Is it possible to treat the causes so that adults not only have no anxiety upon facing criticism but are happy to receive it?
In this article, we will identify the common causes underlying adults’ anxiety and unease to receive criticism using a cognitive approach. Based on the identified causes, theoretical and practical principles that logically treat the causes will be developed, followed by a multicultural approach which demonstrates that human beings share a common wisdom about how to receive criticism. Finally, we will address how our cognitive and multicultural approaches may facilitate receiving criticism in the field of medical education.
Two Levels of Human Cognitive Ability are Involved in Responding to Emotionally Charged Stimuli
Cognitive science is an interdisciplinary field founded by scholars from multiple disciplines such as cognitive psychology, computer science, philosophy, linguistics, neuroscience, and anthropology [10], thus has very broad scope. In terms of receiving criticism, the two levels of human cognitive abilities we deal with in this section are limited to how a human responds to emotionally charged stimuli and are outlined based on our daily experience and the findings of neuroscience. The characteristics of the two levels of cognitive abilities and their relationship are also described. Since criticism (as well as praise) is an emotionally charged external stimulus that results in subjective feelings and the terms “emotion” and “feeling” are not defined consistently, in this article, we adopt the neuroscientists’ definitions: “Emotions are automatic, largely unconscious behavioral and cognitive responses triggered when the brain detects a positively or negatively charged significant stimulus. Feelings are the conscious perceptions of emotional responses” [11: 1079].

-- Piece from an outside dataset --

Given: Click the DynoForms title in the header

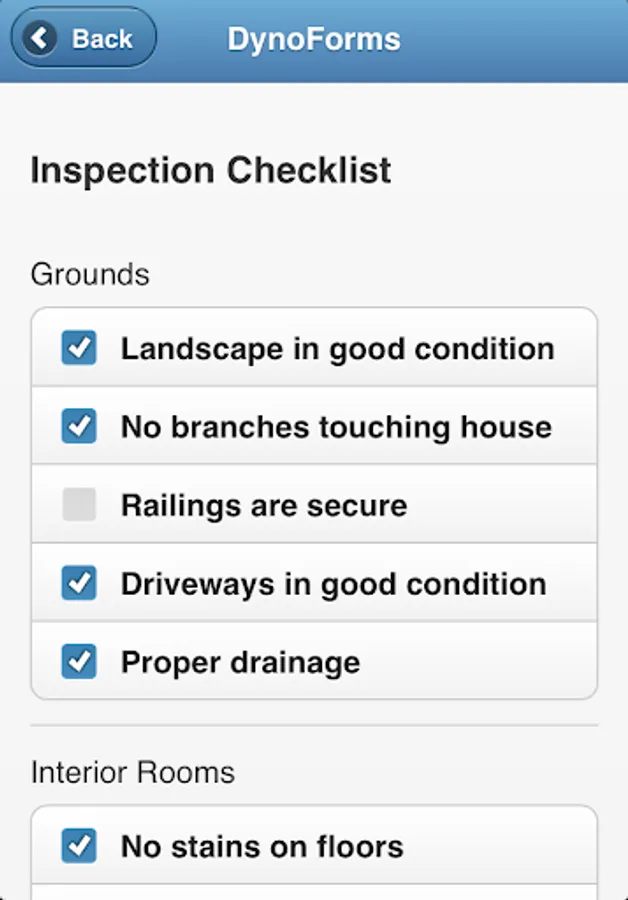Looking at the screenshot, I should click(314, 39).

The Lower and Higher Levels of Human Cognitive Ability
Three kinds of experiences illustrate the lower or instinctive level of cognitive ability common to human beings. (1) If an external stimulus results in a pleasant feeling, our instinct drives us to pursue it. For example, if a certain food is delicious, the desire for the delicious taste often compels one to overeat, despite a feeling of satiety and/or warnings from the rational brain against weight gain. (2) If a stimulus results in an unpleasant or punishing feeling, we instinctively avoid it. For example, seeing a snake results in a feeling of danger that makes us want to move away from it. Stimuli that result in pleasant or unpleasant feelings are emotionally charged or significant [11]. (3) If a stimulus results in neither a pleasant nor unpleasant feeling (neutral or emotionally insignificant), our brains will gradually ignore it (become habituated). For example, upon entering a quiet study room in a library, the ticking of the clock on the wall can be clearly heard. Functional MRI can detect the part(s) of the brain activated by the sound. After a while, however, this sound no longer enters the conscious awareness as the person becomes immersed in study because the original activation in the brain is extinguished. These three patterns of behavioral responses toward external stimuli outline a 3-option primal logic, which is how many animals avoid danger and seek out safety and other benefits from their environments. This animal-level primal cognitive ability is conserved in human beings and tends to be instinctive rather than intellectual.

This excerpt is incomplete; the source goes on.